Две недели — и головастиков моих наследных сушь извела. Опечалилась я не в шутку. И разозлилась. На соседей. Оставили б Господу Богу перемены творить. Осушают, опрыскивают — беду накликают. Грунтовые воды низятся. Колодцы — пустыми и не припомню — почти без воды, хоть лето и не больно жаркое. А Бергеру еще и Стурмир осуши.
Отец намекает: пора в город, к матери.
— Плох из меня помощник...
Нынче вовсе без сил я, без настрою, без денег. Тянет его к матери,. а как же, разумею. Да нынче я разуметь ничего не хочу.
— Одна слажу,— вырвалось.— И уж позабочусь собственность на себя выправить!
Вздрогнул отец.
— Чего ж это?
— А и того, чтоб он тут не командовал. Стурмир примется осушать, другое что надумает — мне наперекор...
— Стурмир осушить — худо ль? Пахоту удвоишь. Иль тебе лес, или поле.
И отец ничего не смыслит. Вскипела:
— Уезжай! Без вас обойдусь! И сделаю все по-своему!
Глянул на меня с укором, заулыбался вдруг.
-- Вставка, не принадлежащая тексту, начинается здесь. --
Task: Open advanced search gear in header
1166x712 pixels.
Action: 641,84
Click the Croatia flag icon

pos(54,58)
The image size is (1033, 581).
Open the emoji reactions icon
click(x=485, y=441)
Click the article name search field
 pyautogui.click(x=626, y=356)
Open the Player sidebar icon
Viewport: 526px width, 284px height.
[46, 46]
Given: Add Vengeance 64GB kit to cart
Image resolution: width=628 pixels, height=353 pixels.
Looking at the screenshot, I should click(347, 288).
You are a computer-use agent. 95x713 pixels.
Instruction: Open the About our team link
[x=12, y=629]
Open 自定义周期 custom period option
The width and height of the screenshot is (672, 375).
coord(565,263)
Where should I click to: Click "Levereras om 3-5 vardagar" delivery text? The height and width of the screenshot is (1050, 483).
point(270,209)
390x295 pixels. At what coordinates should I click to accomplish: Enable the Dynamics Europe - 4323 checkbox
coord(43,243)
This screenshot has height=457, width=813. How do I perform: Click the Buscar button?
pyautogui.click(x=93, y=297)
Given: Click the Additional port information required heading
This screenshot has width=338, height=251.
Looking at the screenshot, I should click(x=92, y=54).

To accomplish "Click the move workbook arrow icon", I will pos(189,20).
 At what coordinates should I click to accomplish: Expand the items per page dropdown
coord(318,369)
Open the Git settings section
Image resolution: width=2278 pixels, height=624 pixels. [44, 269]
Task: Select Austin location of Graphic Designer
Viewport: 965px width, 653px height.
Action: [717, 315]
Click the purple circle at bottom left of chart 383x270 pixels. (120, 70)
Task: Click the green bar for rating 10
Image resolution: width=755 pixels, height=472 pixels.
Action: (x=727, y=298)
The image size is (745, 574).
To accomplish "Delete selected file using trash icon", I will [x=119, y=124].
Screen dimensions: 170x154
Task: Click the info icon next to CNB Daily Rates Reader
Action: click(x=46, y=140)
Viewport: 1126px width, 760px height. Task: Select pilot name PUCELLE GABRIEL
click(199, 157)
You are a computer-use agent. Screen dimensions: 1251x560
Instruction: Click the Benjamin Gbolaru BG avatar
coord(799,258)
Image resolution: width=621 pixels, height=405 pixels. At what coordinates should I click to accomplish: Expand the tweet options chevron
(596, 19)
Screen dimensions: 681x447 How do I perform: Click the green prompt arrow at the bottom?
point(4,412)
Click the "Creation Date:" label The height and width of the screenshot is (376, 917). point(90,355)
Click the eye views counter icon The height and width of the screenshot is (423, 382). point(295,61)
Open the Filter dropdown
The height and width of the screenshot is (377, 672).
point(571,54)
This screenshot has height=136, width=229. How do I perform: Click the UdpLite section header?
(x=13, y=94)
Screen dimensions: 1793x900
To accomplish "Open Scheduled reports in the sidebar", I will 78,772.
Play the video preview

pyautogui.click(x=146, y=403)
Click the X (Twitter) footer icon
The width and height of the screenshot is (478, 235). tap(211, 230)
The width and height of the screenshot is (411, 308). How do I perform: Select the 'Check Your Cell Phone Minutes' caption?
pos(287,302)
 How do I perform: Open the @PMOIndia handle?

— Ни дать ни взять — пяти годков как куклу свою об стенку стукнула, памятуешь?
Ещё бы! Из обид, что ребенку привычно чинят родители. От матери получила семена: репы, цветочные. И завела махонький сад-огород, посеяла семена ровненькими рядками, ямки пальцем понатыкав. Вкруг сада-огорода камней понаставила — порядок. Матери сказала, чтоб назавтра кур держала под сеткой — не греблись бы в моем огороде. Куры по воле не ходили, как мы весной сеяли. Да мать кур выпустила, а они прямиком на мои грядки— разгребли. Я в крик и с хворостиной на них, кудах-тах-тах — врассыпную. Тут мать вышла, хвать меня пребольно за руку — в дом, грозит: буду живность мучить, порки отведаю, какой и не снилось. А я куклу за ноги и — об стенку, голова вдребезги.